ENTRIES -
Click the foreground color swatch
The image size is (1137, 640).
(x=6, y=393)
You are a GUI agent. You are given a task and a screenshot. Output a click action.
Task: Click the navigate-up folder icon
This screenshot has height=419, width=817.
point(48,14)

GOAL - Which of the lines above contain the word "screenshot"? Pick out each one and copy it in full.

IN RESPONSE -
You are a GUI agent. You are given a task and a screenshot. Output a click action.
This screenshot has height=419, width=817.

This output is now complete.